Fragmento seleccionado =
***
A todos los emigrantes. En especial, a los cubanos.


En las alturas de una barbacoa en Centro Habana, una de las gavetas del viejo gabinete de mi bisabuela, alberga aun la boleta con la ubicación de trabajo asignada una vez graduado.

Había abandonado aquel año el puesto como profesor de Ecuaciones de la Física-Matemática en la Facultad de Ciencias y Tecnologías Nucleares de la Universidad de La Habana.

Había tomado un avión destino a Ciudad de México por séptima vez. Y había decidido no regresar, al menos no desde México.

¿Pero cómo marcharse y dejar todo lo que se ha amado, todo lo que se ha vivido, todo lo que uno verdaderamente es?

Los baches perpetuos de las calles, el árbol donde jugabas a las escondidas, los bancos de los parques sin luces donde maduraron los primeros amores, los primeros besos, las primeras traiciones.

Los primeros besos,
las primeras traiciones.
***
Material proporcionado =
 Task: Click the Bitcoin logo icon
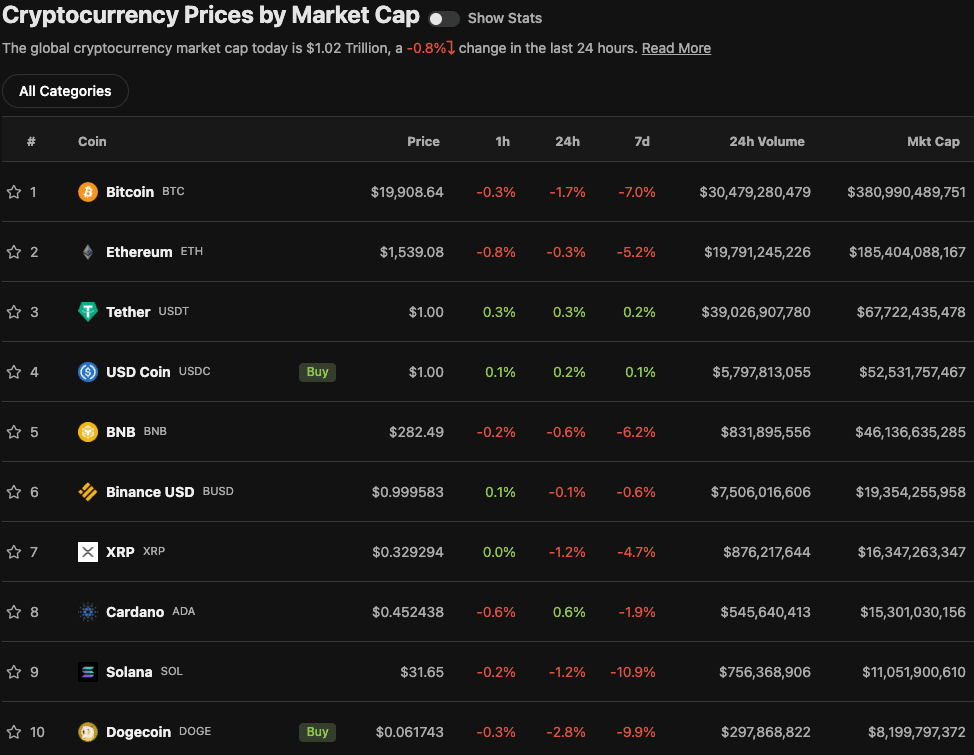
***
Consigna 1 = Según el fragmento seleccionado, ¿de qué materia era profesor quien narra antes de dejar el puesto en la Universidad de La Habana?
Consigna 2 = Indica si cada afirmación concuerda con el fragmento seleccionado y cita las palabras que lo deciden: (a) El vuelo a Ciudad de México fue el primero que se tomó. (b) La boleta con la ubicación de trabajo se conserva en una gaveta del gabinete de la bisabuela. (c) Se había decidido regresar desde México.
Consigna 3 = Sustituye "avión" por "vuelo" en el pasaje del fragmento seleccionado que comienza en las palabras "En las alturas" y acaba tras "no desde México.", y escríbelo de nuevo.
Las líneas no intervienen en nada de esto.

Respuesta escrita 1 = Ecuaciones de la Física-Matemática.

Respuesta escrita 2 =
(a) No: «por séptima vez».
(b) Sí: «una de las gavetas del viejo gabinete de mi bisabuela, alberga aun la boleta».
(c) No: «había decidido no regresar, al menos no desde México».

Respuesta escrita 3 =
En las alturas de una barbacoa en Centro Habana, una de las gavetas del viejo gabinete de mi bisabuela, alberga aun la boleta con la ubicación de trabajo asignada una vez graduado.

Había abandonado aquel año el puesto como profesor de Ecuaciones de la Física-Matemática en la Facultad de Ciencias y Tecnologías Nucleares de la Universidad de La Habana.

Había tomado un vuelo destino a Ciudad de México por séptima vez. Y había decidido no regresar, al menos no desde México.